Fig 5. Peer-battles help make the performance gaps visible

In the example shown in Figure 5, given a math question on infinite series, both candidate A (powered by Claude-3-Haiku) and candidate B (powered by GPT-4-Turbo) provided a correct answer in the first round. However, as they raise follow-up questions to each other, the performance gap becomes more visible. Candidate B is able to provide a more elaborate and helpful response. While the judges initially decided that it was a tie result, after seeing the subsequent debate rounds, they changed to favoring assistant B.

This example shows that the debate process indeed pushes the candidate LLM’s capabilities to the limit, testing deeper understandings and reasoning abilities.
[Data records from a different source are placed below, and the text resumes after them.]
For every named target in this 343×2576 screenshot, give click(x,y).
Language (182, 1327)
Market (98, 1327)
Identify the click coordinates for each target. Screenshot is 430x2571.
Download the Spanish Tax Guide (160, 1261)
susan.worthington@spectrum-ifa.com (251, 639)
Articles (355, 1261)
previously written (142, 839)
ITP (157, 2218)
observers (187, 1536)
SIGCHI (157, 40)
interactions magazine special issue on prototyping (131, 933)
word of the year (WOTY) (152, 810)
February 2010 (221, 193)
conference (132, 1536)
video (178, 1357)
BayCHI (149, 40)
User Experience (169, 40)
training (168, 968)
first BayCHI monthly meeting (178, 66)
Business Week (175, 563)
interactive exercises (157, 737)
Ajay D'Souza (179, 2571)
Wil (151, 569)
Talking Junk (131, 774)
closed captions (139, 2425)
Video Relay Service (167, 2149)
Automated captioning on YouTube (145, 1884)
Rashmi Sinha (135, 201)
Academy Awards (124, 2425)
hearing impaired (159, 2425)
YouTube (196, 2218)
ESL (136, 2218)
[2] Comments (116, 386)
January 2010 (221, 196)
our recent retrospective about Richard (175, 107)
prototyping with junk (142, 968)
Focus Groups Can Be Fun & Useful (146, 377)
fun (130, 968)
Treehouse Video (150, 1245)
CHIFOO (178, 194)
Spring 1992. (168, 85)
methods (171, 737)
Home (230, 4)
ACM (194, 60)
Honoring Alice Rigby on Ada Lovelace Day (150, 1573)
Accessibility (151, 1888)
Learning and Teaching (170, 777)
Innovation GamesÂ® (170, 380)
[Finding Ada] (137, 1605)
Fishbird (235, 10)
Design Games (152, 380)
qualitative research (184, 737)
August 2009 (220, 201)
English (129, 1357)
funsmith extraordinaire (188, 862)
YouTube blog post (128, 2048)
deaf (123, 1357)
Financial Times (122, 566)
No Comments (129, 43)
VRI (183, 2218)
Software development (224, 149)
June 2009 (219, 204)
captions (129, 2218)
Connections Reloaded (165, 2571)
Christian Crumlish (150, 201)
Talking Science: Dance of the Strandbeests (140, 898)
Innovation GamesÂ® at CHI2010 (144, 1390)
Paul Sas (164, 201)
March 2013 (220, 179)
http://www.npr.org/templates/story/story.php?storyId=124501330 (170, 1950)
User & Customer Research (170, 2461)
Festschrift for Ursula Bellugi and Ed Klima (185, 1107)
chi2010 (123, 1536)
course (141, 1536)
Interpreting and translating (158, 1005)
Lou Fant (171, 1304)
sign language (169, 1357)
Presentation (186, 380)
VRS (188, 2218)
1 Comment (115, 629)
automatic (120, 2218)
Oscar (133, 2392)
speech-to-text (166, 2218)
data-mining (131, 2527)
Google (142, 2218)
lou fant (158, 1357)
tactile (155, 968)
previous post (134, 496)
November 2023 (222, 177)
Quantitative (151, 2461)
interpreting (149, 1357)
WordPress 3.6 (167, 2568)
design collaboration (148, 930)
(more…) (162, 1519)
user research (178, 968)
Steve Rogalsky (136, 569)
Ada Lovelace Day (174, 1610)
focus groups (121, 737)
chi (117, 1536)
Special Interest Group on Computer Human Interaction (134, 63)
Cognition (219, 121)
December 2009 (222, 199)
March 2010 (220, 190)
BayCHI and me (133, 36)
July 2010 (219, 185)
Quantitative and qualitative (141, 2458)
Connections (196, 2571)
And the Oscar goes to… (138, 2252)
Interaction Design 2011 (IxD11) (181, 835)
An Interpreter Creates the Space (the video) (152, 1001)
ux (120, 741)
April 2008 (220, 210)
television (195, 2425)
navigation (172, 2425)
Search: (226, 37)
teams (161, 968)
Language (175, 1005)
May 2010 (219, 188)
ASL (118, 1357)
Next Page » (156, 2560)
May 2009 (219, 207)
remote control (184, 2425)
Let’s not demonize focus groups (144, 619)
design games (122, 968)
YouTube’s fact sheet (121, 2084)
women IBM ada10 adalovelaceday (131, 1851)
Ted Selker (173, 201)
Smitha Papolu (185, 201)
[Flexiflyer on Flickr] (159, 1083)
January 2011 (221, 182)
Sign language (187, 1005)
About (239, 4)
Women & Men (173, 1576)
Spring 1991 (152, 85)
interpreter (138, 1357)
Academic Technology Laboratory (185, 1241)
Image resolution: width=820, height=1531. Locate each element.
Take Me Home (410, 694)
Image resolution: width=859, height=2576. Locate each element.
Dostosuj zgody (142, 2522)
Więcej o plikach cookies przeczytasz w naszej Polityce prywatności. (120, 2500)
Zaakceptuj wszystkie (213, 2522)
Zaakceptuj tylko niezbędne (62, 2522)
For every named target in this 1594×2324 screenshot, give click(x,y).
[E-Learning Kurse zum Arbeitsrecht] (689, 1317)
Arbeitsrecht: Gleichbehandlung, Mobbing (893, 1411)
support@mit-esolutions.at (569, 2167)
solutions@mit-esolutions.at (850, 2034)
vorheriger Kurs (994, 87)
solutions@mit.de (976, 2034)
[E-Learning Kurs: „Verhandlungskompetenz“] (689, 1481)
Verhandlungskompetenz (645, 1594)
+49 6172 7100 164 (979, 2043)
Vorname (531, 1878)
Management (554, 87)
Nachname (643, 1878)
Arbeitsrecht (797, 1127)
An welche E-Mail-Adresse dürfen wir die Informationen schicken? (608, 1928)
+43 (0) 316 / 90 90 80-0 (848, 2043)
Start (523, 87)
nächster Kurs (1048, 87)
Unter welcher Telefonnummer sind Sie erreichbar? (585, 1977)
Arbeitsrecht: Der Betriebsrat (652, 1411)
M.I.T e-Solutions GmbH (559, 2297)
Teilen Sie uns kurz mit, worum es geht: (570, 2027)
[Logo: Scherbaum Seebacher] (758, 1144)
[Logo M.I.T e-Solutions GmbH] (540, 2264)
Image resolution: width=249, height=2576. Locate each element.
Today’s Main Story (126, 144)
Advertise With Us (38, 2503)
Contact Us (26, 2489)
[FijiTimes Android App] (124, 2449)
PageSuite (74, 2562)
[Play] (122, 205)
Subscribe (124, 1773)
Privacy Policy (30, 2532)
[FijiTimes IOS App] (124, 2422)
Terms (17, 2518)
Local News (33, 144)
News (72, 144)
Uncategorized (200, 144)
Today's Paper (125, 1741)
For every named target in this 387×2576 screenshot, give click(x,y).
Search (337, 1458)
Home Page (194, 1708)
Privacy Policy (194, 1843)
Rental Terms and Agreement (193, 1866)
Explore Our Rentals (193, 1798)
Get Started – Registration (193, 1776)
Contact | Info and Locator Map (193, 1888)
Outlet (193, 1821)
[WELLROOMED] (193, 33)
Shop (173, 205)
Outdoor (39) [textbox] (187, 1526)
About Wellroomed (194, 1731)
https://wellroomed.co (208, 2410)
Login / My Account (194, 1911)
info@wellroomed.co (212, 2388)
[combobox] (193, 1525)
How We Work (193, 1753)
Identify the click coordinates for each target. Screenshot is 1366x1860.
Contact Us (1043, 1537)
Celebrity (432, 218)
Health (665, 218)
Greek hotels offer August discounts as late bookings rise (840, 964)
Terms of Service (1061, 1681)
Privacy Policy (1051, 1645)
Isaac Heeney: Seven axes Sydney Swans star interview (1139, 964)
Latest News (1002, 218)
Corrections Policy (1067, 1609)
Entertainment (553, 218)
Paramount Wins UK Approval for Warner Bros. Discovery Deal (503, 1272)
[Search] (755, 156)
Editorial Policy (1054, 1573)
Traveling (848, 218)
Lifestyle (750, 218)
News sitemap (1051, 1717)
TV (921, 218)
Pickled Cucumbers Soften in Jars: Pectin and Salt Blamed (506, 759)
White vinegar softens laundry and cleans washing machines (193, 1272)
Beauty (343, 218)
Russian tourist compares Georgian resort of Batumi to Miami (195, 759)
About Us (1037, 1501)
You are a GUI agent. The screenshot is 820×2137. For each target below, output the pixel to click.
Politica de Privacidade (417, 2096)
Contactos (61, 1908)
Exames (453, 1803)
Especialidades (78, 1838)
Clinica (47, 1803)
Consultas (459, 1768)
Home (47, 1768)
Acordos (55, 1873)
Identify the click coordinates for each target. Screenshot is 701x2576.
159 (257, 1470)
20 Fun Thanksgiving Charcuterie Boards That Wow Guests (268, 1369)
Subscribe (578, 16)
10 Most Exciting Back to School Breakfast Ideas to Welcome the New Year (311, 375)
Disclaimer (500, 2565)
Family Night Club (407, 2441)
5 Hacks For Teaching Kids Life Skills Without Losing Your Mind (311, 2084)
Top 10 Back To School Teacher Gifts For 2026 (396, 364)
Also shown in Table 2, the peer-battle design is indispensable for a robust and comprehensive evaluation.

Conclusions

In conclusion, we propose Auto Arena of LLMs, a completely automated evaluation framework that simulates a human-like debating tournament with LLMs. The produced evaluation results accurately aligns with human preferences. The competitive design also displays intriguing behaviors of LLMs, such as learning from the opponents.

There also exists some limitations currently. For example, the distribution of question domains is artificially designed, which may deviate from real distributions. The framework also currently focuses on one-to-one peer battles, which doesn’t apply to the investigation of multi-player scenarios.

Collaborations

We are open to collaborations! If you don’t see your model on the leaderboard and hope to include it, all you need to do is providing an API key and reaching out to us at: zrc.esther@gmail.com, l.bing@alibaba-inc.com, saike.zwx@alibaba-inc.com. We will also regularly maintain the leaderboard by adding mainstream popular models and altering the peer-battle questions to prevent data contamination.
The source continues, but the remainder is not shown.